**Dataset excerpts**
↓

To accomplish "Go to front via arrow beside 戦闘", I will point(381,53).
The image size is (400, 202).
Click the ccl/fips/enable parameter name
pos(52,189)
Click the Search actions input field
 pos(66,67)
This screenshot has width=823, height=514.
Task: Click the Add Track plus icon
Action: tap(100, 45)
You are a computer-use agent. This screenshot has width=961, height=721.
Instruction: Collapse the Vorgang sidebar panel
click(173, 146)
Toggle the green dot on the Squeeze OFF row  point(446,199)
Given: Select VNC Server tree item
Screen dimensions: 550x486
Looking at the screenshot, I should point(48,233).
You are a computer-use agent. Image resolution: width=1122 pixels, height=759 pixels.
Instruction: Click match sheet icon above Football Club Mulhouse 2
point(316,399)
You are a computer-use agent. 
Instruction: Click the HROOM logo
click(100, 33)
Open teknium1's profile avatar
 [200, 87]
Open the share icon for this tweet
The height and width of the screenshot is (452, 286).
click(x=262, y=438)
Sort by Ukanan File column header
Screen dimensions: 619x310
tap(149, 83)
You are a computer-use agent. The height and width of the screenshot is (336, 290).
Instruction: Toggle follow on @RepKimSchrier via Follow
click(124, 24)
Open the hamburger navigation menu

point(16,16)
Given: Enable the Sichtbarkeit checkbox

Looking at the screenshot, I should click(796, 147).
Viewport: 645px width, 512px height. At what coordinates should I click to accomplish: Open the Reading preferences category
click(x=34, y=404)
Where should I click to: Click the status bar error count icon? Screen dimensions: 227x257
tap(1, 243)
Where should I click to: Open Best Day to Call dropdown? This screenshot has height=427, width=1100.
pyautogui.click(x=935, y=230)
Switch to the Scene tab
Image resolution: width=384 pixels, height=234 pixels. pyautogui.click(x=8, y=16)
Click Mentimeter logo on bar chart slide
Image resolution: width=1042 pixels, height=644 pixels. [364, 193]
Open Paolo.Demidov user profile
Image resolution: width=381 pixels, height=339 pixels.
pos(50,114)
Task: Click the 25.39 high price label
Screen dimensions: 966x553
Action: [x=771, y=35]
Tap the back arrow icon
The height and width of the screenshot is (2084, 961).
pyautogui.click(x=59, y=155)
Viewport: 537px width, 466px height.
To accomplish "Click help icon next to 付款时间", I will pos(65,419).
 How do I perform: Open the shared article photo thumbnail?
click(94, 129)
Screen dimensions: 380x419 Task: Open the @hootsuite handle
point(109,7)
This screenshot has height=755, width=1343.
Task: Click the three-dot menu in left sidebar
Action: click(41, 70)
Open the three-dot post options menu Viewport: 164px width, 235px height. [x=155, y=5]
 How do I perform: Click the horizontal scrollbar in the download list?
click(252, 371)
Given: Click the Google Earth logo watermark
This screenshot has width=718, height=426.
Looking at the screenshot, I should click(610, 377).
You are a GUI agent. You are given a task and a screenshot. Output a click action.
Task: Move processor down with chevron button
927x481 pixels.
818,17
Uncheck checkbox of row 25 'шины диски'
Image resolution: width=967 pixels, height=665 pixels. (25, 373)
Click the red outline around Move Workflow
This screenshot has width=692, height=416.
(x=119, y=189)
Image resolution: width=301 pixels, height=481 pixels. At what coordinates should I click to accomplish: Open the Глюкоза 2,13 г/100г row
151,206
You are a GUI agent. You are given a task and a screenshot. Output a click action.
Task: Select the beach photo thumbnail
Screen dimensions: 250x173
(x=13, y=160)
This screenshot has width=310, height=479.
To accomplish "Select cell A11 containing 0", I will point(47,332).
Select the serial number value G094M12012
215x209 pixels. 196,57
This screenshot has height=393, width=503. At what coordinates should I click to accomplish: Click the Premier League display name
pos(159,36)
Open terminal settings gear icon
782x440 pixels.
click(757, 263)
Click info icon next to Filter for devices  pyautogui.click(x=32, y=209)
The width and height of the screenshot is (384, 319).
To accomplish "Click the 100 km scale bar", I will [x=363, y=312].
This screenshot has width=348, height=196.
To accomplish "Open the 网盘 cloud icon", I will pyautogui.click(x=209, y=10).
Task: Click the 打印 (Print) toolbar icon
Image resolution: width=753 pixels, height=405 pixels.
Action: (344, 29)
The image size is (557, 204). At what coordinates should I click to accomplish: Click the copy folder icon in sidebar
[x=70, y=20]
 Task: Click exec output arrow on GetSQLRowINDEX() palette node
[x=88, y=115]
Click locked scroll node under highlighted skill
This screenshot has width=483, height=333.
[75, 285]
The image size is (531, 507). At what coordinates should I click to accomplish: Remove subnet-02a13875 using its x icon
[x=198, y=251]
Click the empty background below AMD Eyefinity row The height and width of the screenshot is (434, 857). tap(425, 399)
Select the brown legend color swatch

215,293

↑

**Work required**
From the entries above, give again exactly the lines running from the line with "Toggle the green" to the line with "You are a computer-use agent. Image"; include both of those lines.

**Final answer**
Toggle the green dot on the Squeeze OFF row  point(446,199)
Given: Select VNC Server tree item
Screen dimensions: 550x486
Looking at the screenshot, I should point(48,233).
You are a computer-use agent. Image resolution: width=1122 pixels, height=759 pixels.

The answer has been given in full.